İmparatorluğun yıkılmasıyla Bölgedeki Hunların bir kısmı Karadenizin kuzeyinde varlığını devam ettirdi. Bir kısmı Hazara dönmek için Kafkaslara doğru ilerledi, bir kısmı bölgede oluşmaya başlayan diğer bir güç olan Avarlara katıldı, bi kısmı ise güneye doğru inerek balkanlara yayıldı.

Balkanlara yayıyan Hunlar, bugünkü Bulgaristanın temelini oluşturmuşlardır. Bulgar sözcüğü Türkçe bir ifade olan Bulgamaktan (Dağılmak, yayılmak) gelmektedir.

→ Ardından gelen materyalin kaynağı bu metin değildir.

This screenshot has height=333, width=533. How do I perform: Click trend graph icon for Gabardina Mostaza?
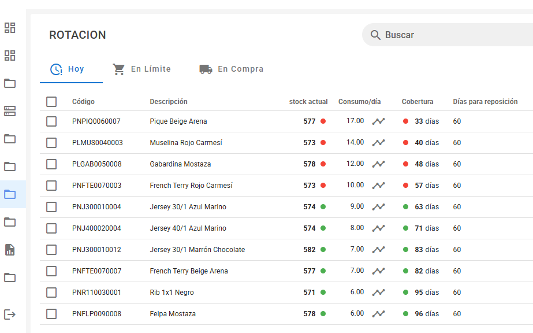[378, 164]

Karadenizin Kuzey bölgesinde varlığını sürdüren Hunların bir kısmı Karpat dağları ve çevresine ilerleyerek bugünkü Macaristanın temelini oluşturdular. Zira Macaristanın ismi olan Hungary, Avrupa Hun İmparatorluğundan miras kalmıştır. Bugün Macaristanda halen Türk kültürünün izlerine rastlamak mümkündür. Özellikle Gagağuz (Gökoğuz) lar  Türk olduklarının ve Attilanın torunları olduklarının farkındadırlar. Karadenizi terk etmeyen Hunlar ise bölgede kaldılar. Bu kabilelerde Kırım Türklerinin atalarıdırlar.

Bölgedeki Hunların önemli bir kısmı  Hazara dönmek üzere Kafkaslara doğru çekildiler. Bu topluluk Kafkaslardaki diğer toplumlara karışarak asimile olsalarda bazı kabilelerin varlıklarını uzun süre korudukları tarih kaynaklarında geçmektedir.